Work instructions: Restate the data below word for word. Skip any images it contains.
Segment Start: Source information
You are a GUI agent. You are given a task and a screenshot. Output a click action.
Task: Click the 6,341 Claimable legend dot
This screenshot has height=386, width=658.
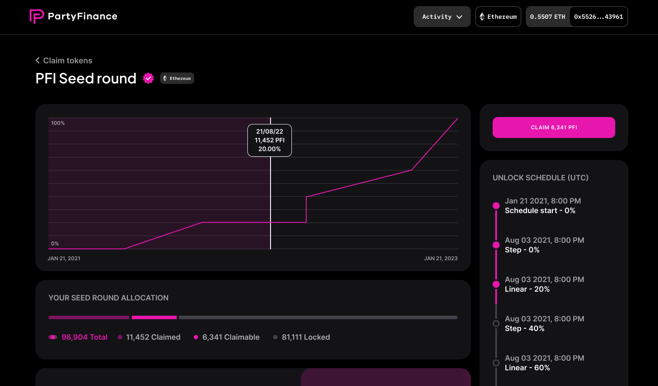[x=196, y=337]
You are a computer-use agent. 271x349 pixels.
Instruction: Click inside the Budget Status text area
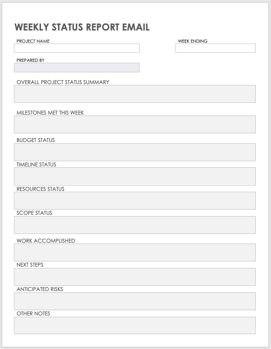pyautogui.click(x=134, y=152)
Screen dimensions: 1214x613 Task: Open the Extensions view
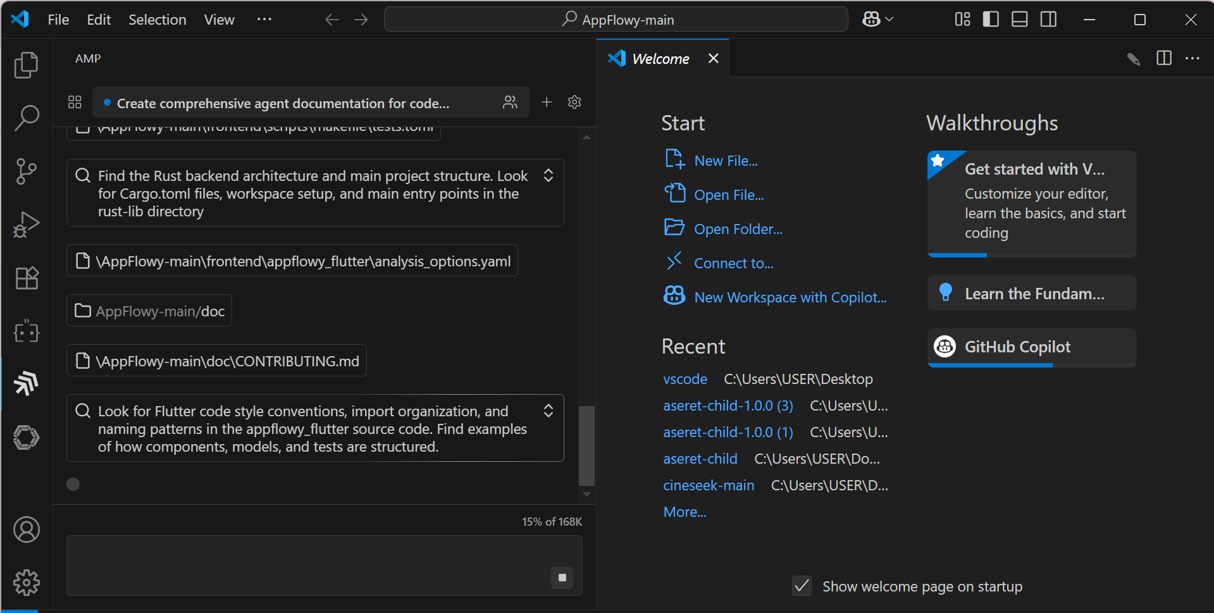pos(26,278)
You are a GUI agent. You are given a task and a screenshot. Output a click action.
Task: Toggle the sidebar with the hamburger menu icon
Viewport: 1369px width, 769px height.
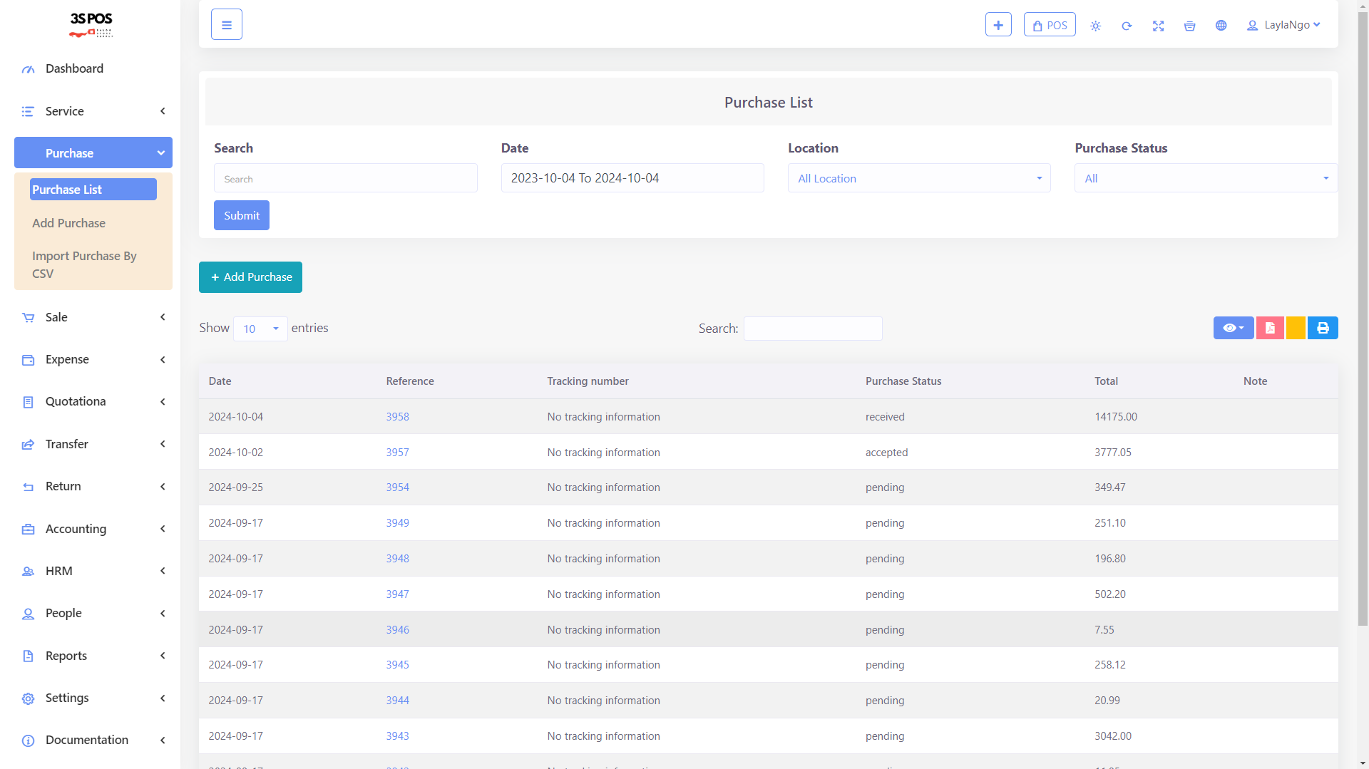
Segment End: Source information
Response:
You are a GUI agent. You are given a task and a screenshot. Output a click action.
Task: Click the 6,341 Claimable legend dot
This screenshot has height=386, width=658.
[x=196, y=337]
You are a computer-use agent. 271x349 pixels.
Instruction: Click inside the Budget Status text area
pyautogui.click(x=134, y=152)
Screen dimensions: 1214x613 Task: Open the Extensions view
pos(26,278)
You are a GUI agent. You are given a task and a screenshot. Output a click action.
Task: Toggle the sidebar with the hamburger menu icon
Viewport: 1369px width, 769px height.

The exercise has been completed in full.